Je quittai le College en 1961 pour aller faire mes etudes a Paris au Lycee Fenelon, dans les classes preparatoires aux Grandes Ecoles. Mr. Menguy, le Surveillant General du College, mon autre ange gardien, vint me voir au Foyer des Lyceennes, l’internat des filles, dans le XVIeme. La premiere question que je demandai a Mr. Menguy c’etait : “Comment va Mr. Descroix ?” Quand j’appris qu’il avait quitte le College pour etre le Proviseur du Lycee Yersin, je pleurai a chaudes larmes. Et je racontai a Mr. Menguy comme j’etais malheureuse a Fenelon ; je ne comprenais rien dans ces classes de Mathematiques ; les laboratoires de Chimie et Science Naturelles sentaient mauvais ; les problemes de Physique etaient bien difficiles. Je terminai ma scene dramatique avec : “Dites a Mr. Descroix, si vous avez la chance de lui parler, que j’ai pu quand meme decrocher le premier prix de Philosophie.” Pour moi, Mr. Descroix a accompli ses taches de Professeur de Francais et Proviseur du Colleøge.

Il m’a laisse une connaissance solide de la littetrature, le gout de la tragedie, et l’amour pour la poesie. Je ne peux demander plus. Avec ce qu’il m’a donne, j’ai pu continuer a m’instruire.

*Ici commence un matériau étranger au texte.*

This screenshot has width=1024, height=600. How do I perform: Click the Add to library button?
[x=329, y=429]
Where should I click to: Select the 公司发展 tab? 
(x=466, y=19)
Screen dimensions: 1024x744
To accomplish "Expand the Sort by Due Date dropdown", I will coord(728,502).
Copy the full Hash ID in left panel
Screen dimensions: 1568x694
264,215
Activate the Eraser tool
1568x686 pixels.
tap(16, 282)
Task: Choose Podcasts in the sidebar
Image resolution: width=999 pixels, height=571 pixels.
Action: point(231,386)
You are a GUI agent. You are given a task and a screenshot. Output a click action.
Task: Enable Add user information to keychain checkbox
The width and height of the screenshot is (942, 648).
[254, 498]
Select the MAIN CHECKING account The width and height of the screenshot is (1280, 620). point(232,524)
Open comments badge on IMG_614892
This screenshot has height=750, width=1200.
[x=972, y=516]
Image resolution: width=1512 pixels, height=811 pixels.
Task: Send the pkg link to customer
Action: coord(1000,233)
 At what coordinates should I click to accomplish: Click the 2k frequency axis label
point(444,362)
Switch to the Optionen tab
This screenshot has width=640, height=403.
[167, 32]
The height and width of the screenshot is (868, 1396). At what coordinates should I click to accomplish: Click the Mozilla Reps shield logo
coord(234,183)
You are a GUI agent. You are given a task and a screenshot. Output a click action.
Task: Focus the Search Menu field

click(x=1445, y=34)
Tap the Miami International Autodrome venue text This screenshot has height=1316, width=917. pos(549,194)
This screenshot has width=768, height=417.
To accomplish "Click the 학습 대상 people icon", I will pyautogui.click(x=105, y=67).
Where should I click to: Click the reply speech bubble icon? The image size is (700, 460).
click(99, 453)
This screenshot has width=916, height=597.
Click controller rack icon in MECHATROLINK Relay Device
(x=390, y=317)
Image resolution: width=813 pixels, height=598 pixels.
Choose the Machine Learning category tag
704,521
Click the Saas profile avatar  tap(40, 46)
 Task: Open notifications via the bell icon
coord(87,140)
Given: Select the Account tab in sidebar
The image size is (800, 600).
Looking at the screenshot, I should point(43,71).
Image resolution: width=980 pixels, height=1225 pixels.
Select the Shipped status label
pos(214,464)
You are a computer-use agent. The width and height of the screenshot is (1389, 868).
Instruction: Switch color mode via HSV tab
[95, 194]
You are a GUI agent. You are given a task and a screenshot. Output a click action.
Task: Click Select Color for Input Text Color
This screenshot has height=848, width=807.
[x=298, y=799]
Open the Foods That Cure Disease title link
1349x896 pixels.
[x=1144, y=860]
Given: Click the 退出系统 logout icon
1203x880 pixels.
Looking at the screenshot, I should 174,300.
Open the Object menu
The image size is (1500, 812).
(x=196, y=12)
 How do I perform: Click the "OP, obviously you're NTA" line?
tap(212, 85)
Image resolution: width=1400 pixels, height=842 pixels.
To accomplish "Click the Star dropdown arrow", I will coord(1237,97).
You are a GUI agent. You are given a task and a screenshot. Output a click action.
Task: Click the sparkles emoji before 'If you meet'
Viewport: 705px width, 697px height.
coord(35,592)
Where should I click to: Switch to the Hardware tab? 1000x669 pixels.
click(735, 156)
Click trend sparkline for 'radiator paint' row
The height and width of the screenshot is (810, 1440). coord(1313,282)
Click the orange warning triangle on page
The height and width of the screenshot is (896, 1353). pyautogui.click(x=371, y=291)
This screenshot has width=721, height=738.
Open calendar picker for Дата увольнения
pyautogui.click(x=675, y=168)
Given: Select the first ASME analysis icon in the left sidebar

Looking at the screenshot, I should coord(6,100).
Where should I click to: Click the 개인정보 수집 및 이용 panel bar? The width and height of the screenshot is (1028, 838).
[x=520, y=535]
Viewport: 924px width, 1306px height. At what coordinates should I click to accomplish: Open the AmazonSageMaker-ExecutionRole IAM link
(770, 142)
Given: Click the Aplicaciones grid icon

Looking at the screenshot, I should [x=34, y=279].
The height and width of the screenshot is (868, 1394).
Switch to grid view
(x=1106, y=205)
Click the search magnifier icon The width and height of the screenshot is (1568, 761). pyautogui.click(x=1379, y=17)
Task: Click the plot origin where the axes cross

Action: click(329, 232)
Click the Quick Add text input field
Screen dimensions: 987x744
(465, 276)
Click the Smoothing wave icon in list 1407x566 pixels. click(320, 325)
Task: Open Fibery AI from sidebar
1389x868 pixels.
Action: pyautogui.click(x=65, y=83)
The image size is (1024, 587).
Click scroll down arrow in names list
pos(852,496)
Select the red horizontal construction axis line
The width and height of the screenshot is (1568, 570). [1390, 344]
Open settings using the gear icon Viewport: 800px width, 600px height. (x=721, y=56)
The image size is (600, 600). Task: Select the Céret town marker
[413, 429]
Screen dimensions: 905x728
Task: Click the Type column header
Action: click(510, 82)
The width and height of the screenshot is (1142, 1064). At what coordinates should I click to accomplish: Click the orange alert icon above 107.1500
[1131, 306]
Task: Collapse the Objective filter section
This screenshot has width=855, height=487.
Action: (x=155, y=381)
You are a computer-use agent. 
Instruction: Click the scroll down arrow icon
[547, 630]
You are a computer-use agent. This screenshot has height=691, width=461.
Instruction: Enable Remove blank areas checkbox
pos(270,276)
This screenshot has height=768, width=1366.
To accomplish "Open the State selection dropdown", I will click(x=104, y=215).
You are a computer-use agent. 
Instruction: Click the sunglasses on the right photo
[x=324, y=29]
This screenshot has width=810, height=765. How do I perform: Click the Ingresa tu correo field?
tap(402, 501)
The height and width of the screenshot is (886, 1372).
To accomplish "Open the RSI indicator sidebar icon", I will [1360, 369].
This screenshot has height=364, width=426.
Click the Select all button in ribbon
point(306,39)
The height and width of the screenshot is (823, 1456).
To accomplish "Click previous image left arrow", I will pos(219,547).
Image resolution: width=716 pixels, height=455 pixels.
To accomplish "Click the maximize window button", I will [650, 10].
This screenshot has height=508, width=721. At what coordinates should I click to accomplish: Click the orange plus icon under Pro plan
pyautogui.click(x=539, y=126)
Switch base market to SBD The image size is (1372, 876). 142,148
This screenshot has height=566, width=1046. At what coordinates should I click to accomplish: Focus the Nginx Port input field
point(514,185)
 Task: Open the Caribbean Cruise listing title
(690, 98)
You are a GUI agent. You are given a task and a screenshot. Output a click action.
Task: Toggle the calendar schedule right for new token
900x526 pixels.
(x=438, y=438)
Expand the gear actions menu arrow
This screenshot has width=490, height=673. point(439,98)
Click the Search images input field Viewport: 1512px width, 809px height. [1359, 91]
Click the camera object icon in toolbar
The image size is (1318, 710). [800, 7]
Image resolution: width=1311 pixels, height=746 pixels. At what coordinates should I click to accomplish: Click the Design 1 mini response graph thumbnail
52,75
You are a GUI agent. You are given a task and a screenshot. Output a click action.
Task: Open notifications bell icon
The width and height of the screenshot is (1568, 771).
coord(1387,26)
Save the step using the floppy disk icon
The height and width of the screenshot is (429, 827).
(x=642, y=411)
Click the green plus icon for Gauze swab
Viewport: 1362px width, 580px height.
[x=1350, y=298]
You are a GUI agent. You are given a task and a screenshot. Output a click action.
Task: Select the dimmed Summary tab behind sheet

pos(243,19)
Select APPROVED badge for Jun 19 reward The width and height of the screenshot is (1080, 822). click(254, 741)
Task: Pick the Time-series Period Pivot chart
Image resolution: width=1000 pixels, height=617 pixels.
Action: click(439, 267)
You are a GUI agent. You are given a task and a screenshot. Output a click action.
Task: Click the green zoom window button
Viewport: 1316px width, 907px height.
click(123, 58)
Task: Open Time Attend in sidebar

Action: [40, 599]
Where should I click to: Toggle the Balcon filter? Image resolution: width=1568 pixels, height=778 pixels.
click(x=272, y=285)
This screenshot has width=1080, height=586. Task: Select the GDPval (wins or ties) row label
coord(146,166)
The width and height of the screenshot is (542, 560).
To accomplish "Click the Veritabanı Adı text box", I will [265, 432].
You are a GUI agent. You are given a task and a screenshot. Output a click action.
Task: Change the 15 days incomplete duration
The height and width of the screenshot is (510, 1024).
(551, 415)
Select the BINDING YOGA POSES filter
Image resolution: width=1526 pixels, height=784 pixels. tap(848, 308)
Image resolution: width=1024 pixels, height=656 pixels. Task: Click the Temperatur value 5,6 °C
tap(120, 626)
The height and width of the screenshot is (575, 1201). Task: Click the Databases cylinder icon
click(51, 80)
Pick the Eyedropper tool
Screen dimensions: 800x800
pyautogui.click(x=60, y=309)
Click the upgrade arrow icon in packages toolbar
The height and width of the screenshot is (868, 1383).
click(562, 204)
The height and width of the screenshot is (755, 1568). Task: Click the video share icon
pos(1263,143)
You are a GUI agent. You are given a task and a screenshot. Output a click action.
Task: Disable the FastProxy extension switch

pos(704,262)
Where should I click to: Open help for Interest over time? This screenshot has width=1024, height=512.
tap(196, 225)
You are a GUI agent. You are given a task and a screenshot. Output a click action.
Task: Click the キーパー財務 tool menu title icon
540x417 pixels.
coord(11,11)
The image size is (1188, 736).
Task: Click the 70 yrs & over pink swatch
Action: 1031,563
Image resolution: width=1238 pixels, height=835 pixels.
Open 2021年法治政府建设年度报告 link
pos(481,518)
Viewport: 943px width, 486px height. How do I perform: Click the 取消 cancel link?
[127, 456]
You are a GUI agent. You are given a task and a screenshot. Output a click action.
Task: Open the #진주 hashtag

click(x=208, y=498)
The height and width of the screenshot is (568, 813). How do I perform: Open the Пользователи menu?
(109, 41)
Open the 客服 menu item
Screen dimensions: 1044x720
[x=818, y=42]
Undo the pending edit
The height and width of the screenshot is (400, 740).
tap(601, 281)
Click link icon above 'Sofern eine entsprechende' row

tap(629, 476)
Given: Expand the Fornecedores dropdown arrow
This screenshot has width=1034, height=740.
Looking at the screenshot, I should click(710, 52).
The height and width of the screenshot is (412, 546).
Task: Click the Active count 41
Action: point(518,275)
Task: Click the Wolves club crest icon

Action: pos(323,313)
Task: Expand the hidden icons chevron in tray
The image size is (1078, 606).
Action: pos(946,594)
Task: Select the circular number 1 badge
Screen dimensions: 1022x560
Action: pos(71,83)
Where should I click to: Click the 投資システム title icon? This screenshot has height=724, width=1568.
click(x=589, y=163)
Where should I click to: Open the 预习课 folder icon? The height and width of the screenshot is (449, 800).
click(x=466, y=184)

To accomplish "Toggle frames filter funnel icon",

Je peux maintenant analyser et apprecier les oeuvres de Brecht, Anouilh, Pirandello, Lorca, Stringberg, Ibsen, Tchekov, Shakespeare, Shaw, Miller… Et je lui suis a jamais reconnaissante de m’avoir equipee d’outils analytiques pour mieux comprendre ces chef d’oeuvres.

Aujourdhui, apres ma longue journee de travail, apres avoir negotie les problemes bugetaires et revu la performance du departement ; je vais pouvoir me detendre en lisant ces vers de Victor Hugo (“Booz Endormi”) que Mr. Descroix aimait bien :

“… L’ombre etait nuptiale, auguste et solennelle ;
Les anges y volaient sans doute obscurement,
Car on voyait passer dans la nuit, par moment,
Quelque chose de bleu qui paraissait une aile.

Tout reposait dans Ur et dans Jerimadeth ;
Les astres emaillaient le ciel profond et sombre ;
Le croissant fin et clair parmi ces fleurs de l’ombre
Brillait a l’occident, et Ruth se demandait,
Immobile, ouvrant l’oeil a moitie sous ses voiles,
Quel dieu, quel moissonneur de l’eternel ete
Avait, en s’en allant, negligemment jete
Cette faucille d’or dans le champs des etoiles.”